On a recent visit to Minneapolis, Samberg was as modest and friendly as if he were auditioning for the role of a ridiculously nice guy. He apologized for wearing sunglasses during an outdoor interview (“these are prescription, for the record”), admitted that he used his “Hot Rod” paycheck to move to his first apartment without roommates and said he hopes the film does well enough that he can continue working on “SNL” and in films.


“They don’t pay `Saturday Night Live’ writers very much. They don’t have to,” he said, adding, “I’m not exactly set for life.”


“Hot Rod” was written by Pam Brady (“South Park,” “Team America: World Police”), with inventive, uncredited additions by Samberg, Taccone and Schaffer, who also directed.


“It was a huge concern that the film was originally for Will Ferrell. There’s no filling those shoes,” Samberg said. “He’s the funniest dude in the world right now and one of my flat-out heroes of all time. We became more comfortable with it when they told us we could make adjustments.


“It was a very funny script to begin with, but we threw in everything we could think of to make it right for me,” he said. “I like things that are immature and offbeat and bizarre. Random jokes. Weird stuff. And stupid. Stupid is the highest compliment a person can pay me.”

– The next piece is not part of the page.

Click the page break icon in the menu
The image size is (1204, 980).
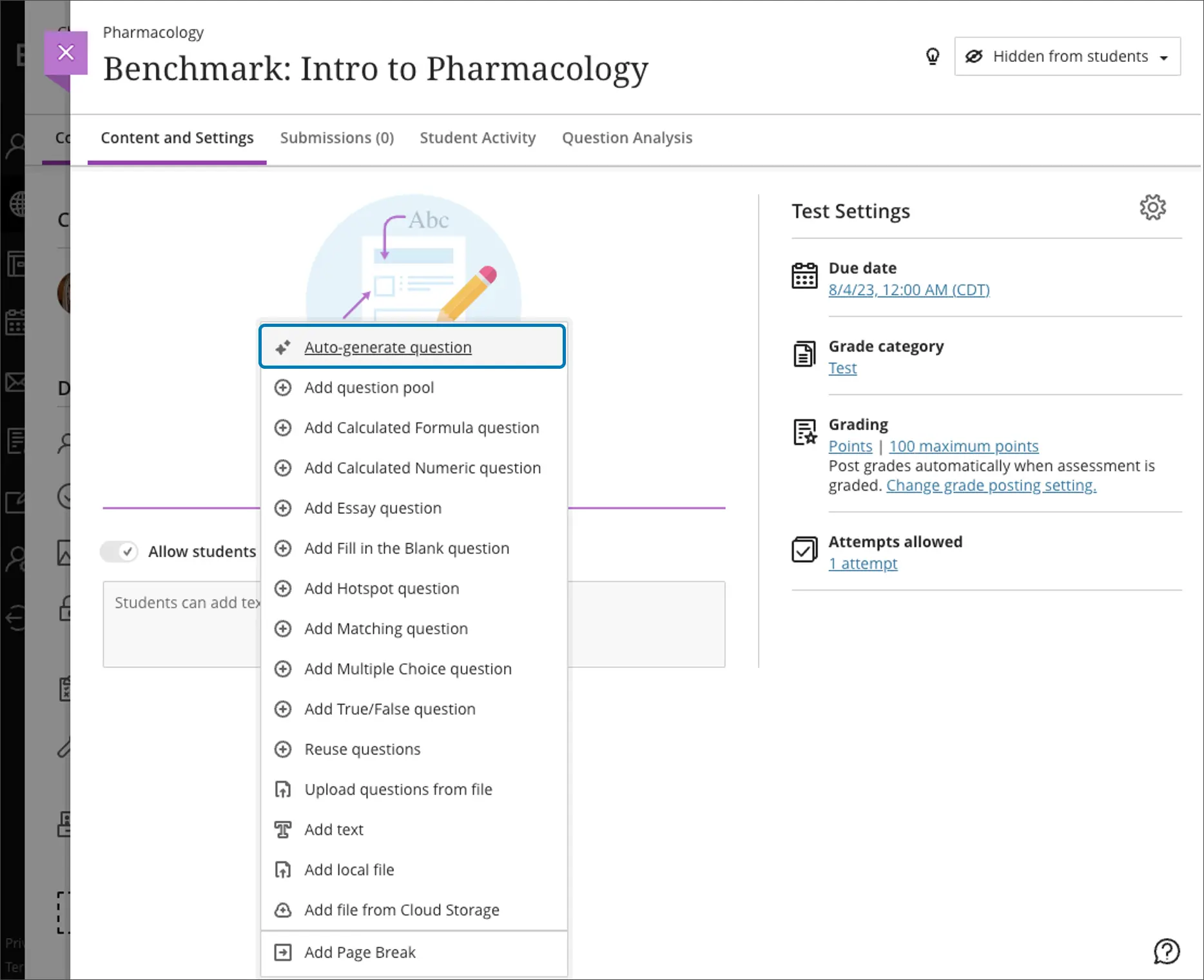point(283,952)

The trio’s contributions pop up whenever the film takes a sharp left turn into surrealism, with a “Music Man”-style town parade turning into a riot and a “Footloose” parody set deep in the woods. “We wanted it to feel like an alternate universe where anything can happen,” Samberg said.


Although trained stuntmen handled the film’s toughest physical challenges, Samberg threw himself in whenever he could, including a sequence where Rod tumbles head-over-heels down a steep hillside for approximately a year.

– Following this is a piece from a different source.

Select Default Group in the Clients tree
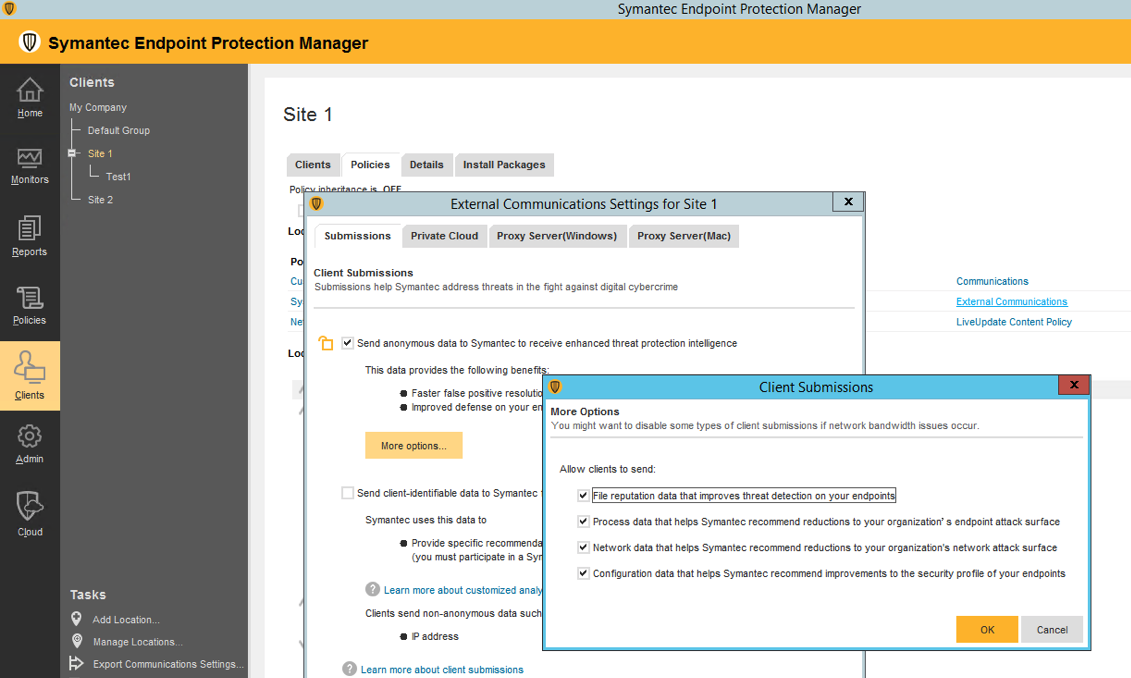Viewport: 1131px width, 678px height. pos(118,131)
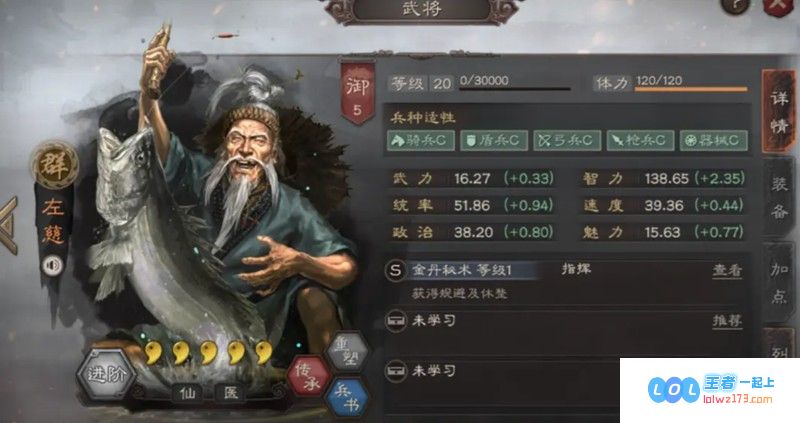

He’s been taking hard knocks for a while. Beginning his standup career as a junior at New York University, he had his share of flop-sweat gigs.


“New Yorkers are not afraid to tell you to get off the stage. Anytime you’re trying to make people laugh and it isn’t working, it’s a bummer,” Samberg said. “This sounds kind of jerky, but it mostly went well for me. I didn’t have gangbusters material, but I always tried to have fun. Anytime you’re on a deadline and trying to make comedy, it’s stressful. When it’s working, it’s because you’re happy.


“Certainly the stuff I do with my friends is derived from the joy and silliness of friends hanging out. I consider myself insanely lucky that we got to do what we do the way we do it. Part of that is that we were able to go outside of the studio and just shoot stuff, which is what we were accustomed to doing before with shooting digital shorts and putting them on the Web.”


As a comedian who had never done any acting except trying to make his friends laugh, Samberg aimed for a performing style he describes as “bad, but you know it’s bad.” So working with Oscar winner Sissy Spacek and “Deadwood’s” formidable Ian McShane was “trippy,” he said.


“They were our first choices (to play his mother and evil stepfather). We didn’t think there was any way they were going to do it, and both of them were like, `Sure!’ And they were the loveliest, nicest people we’ve ever met,” Samberg said. “We’re really lucky that everyone has been that way. I feel like we’ve had a very un-Hollywood experience.”


Samberg shares a few affectionate scenes with co-star Isla Fisher (“The Wedding Crashers”), but is more attuned to goofiness and the funny side of embarrassment than romantic comedy.


“There’s a lot said about how this is the nerdy generation, and it’s Internet-driven. The comedy that’s influenced me has always been that,” he said. “From the Three Stooges through Steve Martin in `The Jerk,’ and `Ace Ventura’ and Chris Farley and `Billy Madison,’ they were village idiots. That’s definitely the tradition we’re trying to follow. My favorite comedy is self-effacing, where the person doing the joke is the butt of it. That’s always been the stuff I’ve gravitated towards.


“And also, I’m not that smooth, so that’s my only option.”